# Buchanan Crimper



## 480sparky (Sep 20, 2007)

Only way to go!


----------



## INDIANA (May 22, 2008)

You go Sparky.


----------



## kjw444 (Jan 14, 2008)

I've had mine about a year and have had no problems. It works great, but is a little costly I think I paid about 75 dollars for mine.


----------



## macmikeman (Jan 23, 2007)

480sparky said:


> Only way to go!


If using Buchannon crimp barrels, then I would say agreed.
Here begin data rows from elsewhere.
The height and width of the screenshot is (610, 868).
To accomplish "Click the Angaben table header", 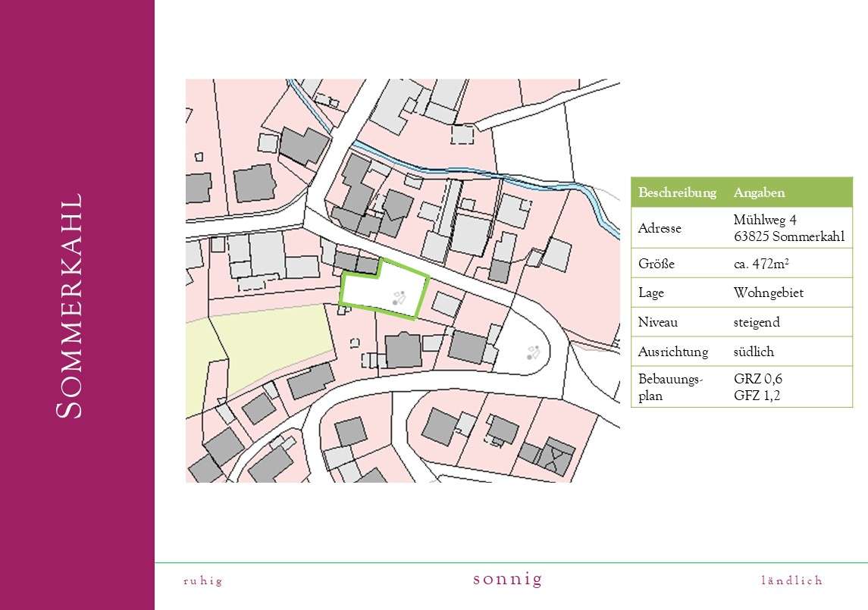I will click(759, 192).
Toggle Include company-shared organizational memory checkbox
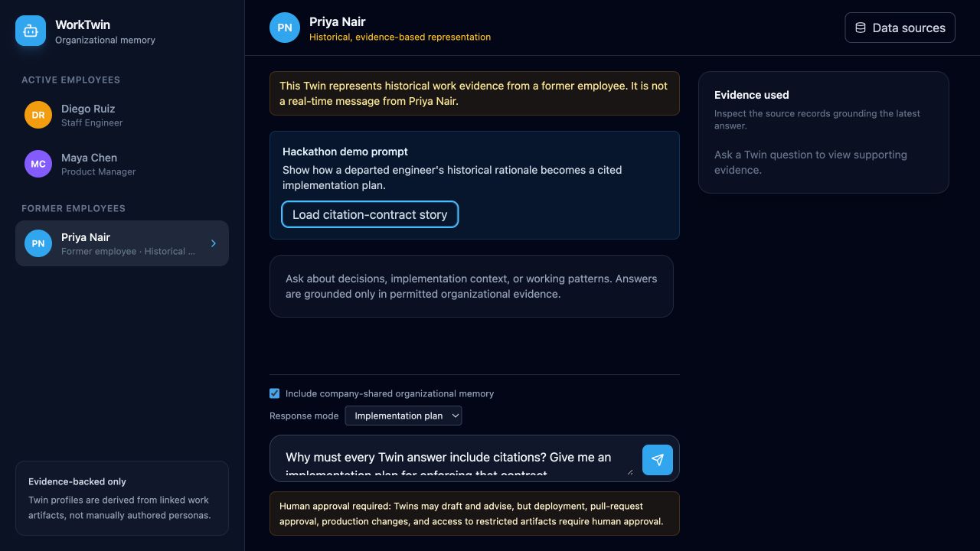Image resolution: width=980 pixels, height=551 pixels. pos(274,393)
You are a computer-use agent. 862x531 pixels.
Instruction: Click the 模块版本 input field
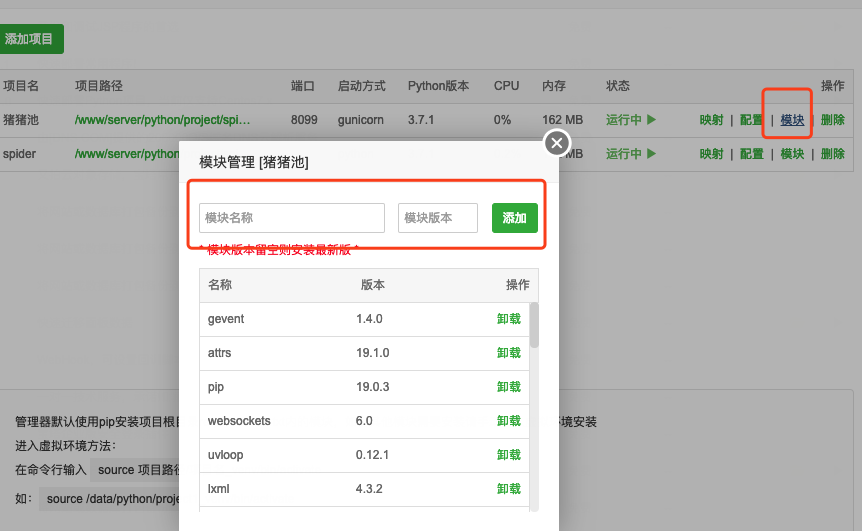[437, 218]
When using another brand like Union or Thomas and Betts, then to do the proper thing you must use the tool they say to use, which in my book is not near as superior as the Buchannon c-24.


----------



## excellencee (Feb 20, 2008)

I think I own 3 of them. Won't crimp any other way.


----------



## BackInTheHabit (Apr 12, 2008)

INDIANA said:


> Anyone use C-24 Buchanan crimper? If so how do you like it?


 
Works fine.:thumbsup: But only use them when local inspectors require them to be used. Haven't used them for a while since I'm now on the commercial side.


----------



## waco (Dec 10, 2007)

The AHJ on one job I worked wouldn't accept any crimps on Buchannans unless Buchannan crimper was used. That is the one and only time I ever bothered to use them.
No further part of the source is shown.